SELAMA ini perambah liar dan penebangan liar dituding sebagai biang keladi kerusakan hutan. Padahal sesungguhnya kerusakan itu bukan dari mereka saja. Penambangan di kawasan hutan, bendungan yang rusak, juga perusahaan-perusahaan besar yang berbisnis air ditengarai memicu kerusakan hutan dan kualitas air.
Menurut Hanan, penggunaan kawasan hutan hanya boleh dilakukan pada kawasan hutan produksi (KHP) dan kawasan hutan lindung (KHL) tanpa mengubah fungsi pokok kawasan hutan dengan mempertimbangkan batasan luas dan jangka waktu serta kelestarian lingkungan.

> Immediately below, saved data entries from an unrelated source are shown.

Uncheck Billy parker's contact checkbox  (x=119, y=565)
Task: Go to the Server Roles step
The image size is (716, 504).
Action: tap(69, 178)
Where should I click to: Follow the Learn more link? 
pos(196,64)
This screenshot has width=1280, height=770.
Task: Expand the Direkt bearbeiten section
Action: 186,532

Itu pun untuk kegiatan yang mempunyai tujuan strategis, yang salah satunya pertambangan di dalam kawasan hutan dengan ketentuan khusus. Untuk dalam KHP, syaratnya penambangan dengan pola pertambangan terbuka dan pola pertambangan bawah tanah. Sementara itu, dalam KHL, hanya dapat dilakukan penambangan dengan pola pertambangan bawah tanah dengan ketentuan dilarang mengakibatkan turunnya permukaan tanah, berubahnya fungsi pokok kawasan hutan secara permanen, serta terjadinya kerusakan akuiver air tanah.
"Pertambangan di dalam kawasan hutan harus mendapat izin pinjam pakai kawasan hutan dari Menteri Kehutanan," kata Hanan. Perizinan tersebut berguna sebagai sarana monitoring dan evaluasi penggunaan kawasan hutan.
Khusus Lampung, kata dia, semua pertambangan dalam kawasan hutan telah memperoleh izin pinjam pakai dari Menhut dan telah mememenuhi seluruh persyaratan dan ketentuan yang berlaku dan selalu dilakukan monitoring dan evaluasi secara rutin untuk menghindari potensi kerusakan hutan.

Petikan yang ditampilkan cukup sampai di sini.